**Activity:**
List every person named in the news release about the Center on Disability and Development, along with the title or role the release gives for each.

**Provided passage:**
>>>
Center on Disability and Development Home

Center on Disability and Development

Texas A&M University

4225 TAMU

College Station,
Texas 77842-4225

Telephone
979-845-4612

Fax
979-862-1256

Email
cdd@tamu.edu

Center on Disability and Development News

FOR IMMEDIATE RELEASE (April 2007)

Contact: Kelsey Johnson, Communications Specialist, 979-862-4990 or kelsey_johnson@tamu.edu

Board of Regents Approves Designation for Center on Disability and Development

From The Bryan-College Station Eagle
March 31, 2007

"Regents create new lab to focus on disabilities"
By Holly Huffman
Eagle Staff Writer

The Texas A&M University System Board of Regents signed off Friday on the creation of a research center focusing on cognitive disabilities and how they can be overcome.

The mission of the Center for Disability and Development is to narrow the gap between people with disabilities and those without, thus improving the quality of life for the disabled, according to the proposal for the center's establishment.

Texas A&M students and professors working with the center will study the disabilities and devise the most effective methods for teaching both children and adults with disabilities such as dyslexia, autism and mental retardation. Those methods will then be shared with educators across the state and country.

"[It's] not just [for] school-aged kids, but transition services into adulthood," College of Education and Human Development Dean Doug Palmer told regents Friday - the second day of the group's two-day meeting.

Housed in the College of Education and Human Development, the center was established as part of a federal grant awarded to Texas A&M in fall 2005. The grant allowed the college to create a federally designated University Center for Excellence in Developmental Disabilities - one of 65 across the country, Palmer said.
<<<
**Extracted data:**
>>>
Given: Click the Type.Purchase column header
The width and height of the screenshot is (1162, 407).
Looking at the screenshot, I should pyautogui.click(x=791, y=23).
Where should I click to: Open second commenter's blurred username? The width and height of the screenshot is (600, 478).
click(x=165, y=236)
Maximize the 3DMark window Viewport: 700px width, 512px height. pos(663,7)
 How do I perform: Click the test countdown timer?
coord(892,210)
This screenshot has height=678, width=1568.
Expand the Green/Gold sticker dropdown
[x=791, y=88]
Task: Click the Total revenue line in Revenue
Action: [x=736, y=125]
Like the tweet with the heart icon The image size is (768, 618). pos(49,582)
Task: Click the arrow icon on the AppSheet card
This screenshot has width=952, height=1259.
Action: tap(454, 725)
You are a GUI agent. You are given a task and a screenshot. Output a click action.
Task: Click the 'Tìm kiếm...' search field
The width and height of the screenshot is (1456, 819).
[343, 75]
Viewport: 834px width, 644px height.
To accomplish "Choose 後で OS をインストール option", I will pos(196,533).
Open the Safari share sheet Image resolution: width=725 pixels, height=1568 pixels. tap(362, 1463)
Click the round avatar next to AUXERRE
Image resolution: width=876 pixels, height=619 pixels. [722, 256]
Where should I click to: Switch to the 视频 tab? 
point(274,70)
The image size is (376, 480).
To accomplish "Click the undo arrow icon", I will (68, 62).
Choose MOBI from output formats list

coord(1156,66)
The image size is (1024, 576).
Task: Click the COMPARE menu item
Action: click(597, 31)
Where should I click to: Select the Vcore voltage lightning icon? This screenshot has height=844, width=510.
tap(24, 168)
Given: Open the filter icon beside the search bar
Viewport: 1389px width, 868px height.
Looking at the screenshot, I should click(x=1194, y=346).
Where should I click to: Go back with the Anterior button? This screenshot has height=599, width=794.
<<<
**Completed task:**
- Kelsey Johnson: Communications Specialist
- Holly Huffman: Eagle Staff Writer
- Doug Palmer: College of Education and Human Development Dean